Ex pentito a capo della banda di hacker

ROMA. Una banda di hacker capeggiata da un ex collaboratore di giustizia. Aveva base a Roma il gruppo di 23 italiani arrestati in 11 regioni. La banda, dalla Russia si inseriva nelle banche dati di tutto il mondo e rivendeva i codici a centrali di clonazione. In Calabria e a Roma i due maggiori centri; a Milano, Brescia e Napoli le centrali operative.
A tenere le fila erano esperti informatici, quasi tutti italiani, alleati con organizzazioni di hacker russi, dai quali acquisivano numeri di carte di credito, nomi e indirizzi, date di nascita, password, conti bancari.
Centinaia gli utenti di Internet, centri commerciali e negozi di lusso, tra le vittime dell'organizzazione. L'organizzazione internazionale di pirati informatici era supportata dalla complicità del fratello dell'ex collaboratore di giustizia un famoso hacker che agiva da casa mentre era agli arresti domiciliari.

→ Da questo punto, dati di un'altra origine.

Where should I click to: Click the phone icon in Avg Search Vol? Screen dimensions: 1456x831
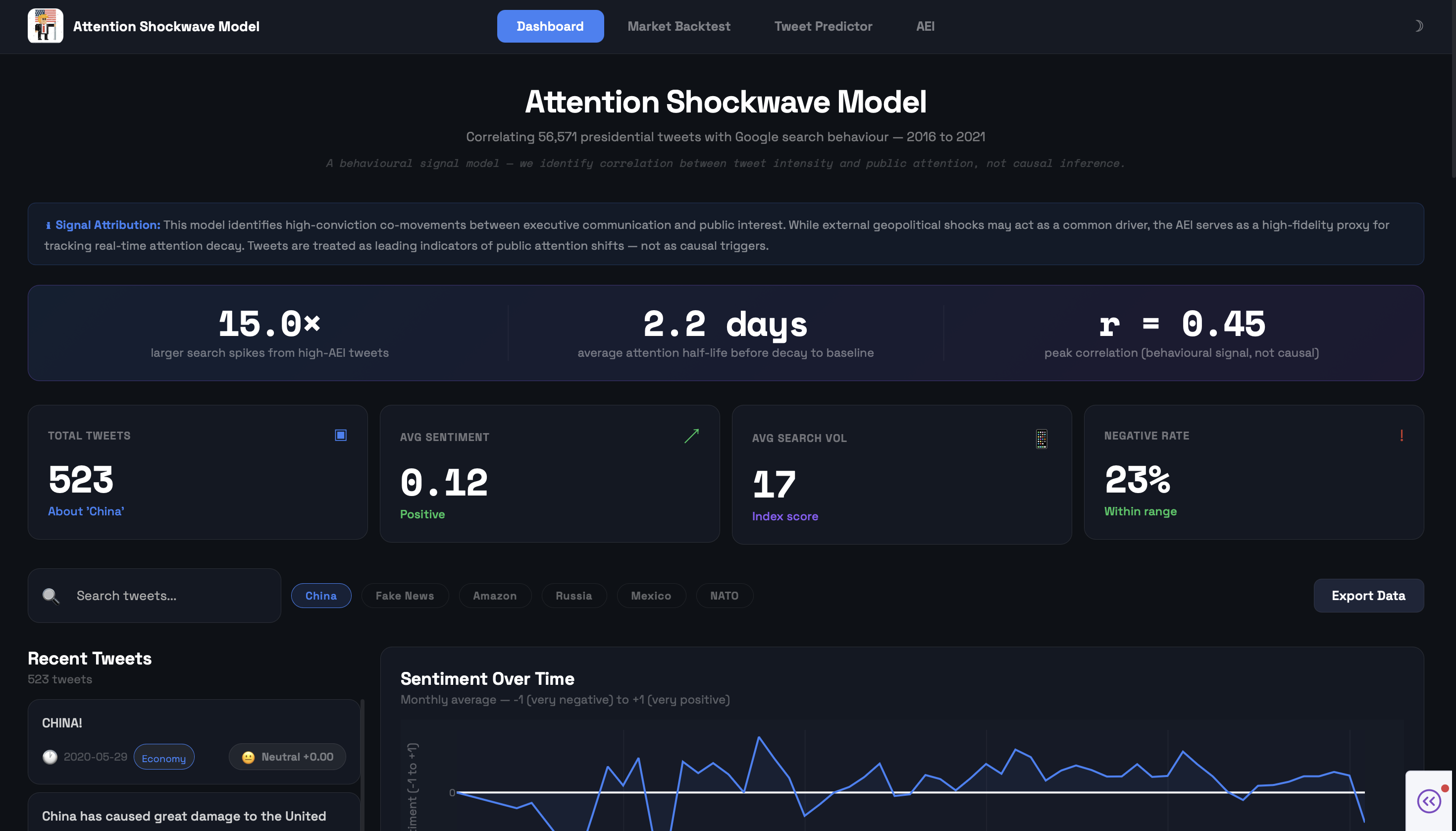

All'interno dell'organizzazione anche alcune donne che si facevano assumere nei centri commerciali sostituendo i pos (apparecchiature di pagamento con carte di credito e bancomat) per carpire e trasferire codici e identità di ignari clienti.
Il capo, un pregiudicato calabrese ed ex collaboratore di giustizia, una volta terminato il programma di protezione, aveva messo in piedi da un anno e mezzo un giro d'affari criminale che, secondo gli investigatori, ha fruttava un milione di euro in soli sei mesi. Migliaia di carte di credito clonate venivano prodotte in una stamperia nascosta in un garage a Ostia.
La banda di hacker aveva ramificazioni in tutta Italia e acquistava migliaia di codici in paesi dell'Est, soprattutto Russia, per una spesa di circa 50.000 euro. Durante 56 perquisizioni in tutta Italia, sono state sequestrate 422 carte di credito clonate, 884 computer e altro materiale informatico.
L'organizzazione metteva a segno anche truffe online: intascava la caparra di finte vendite facendo trasferire ai clienti le somme su carte prepagate intestate a vittime ignare di tutto.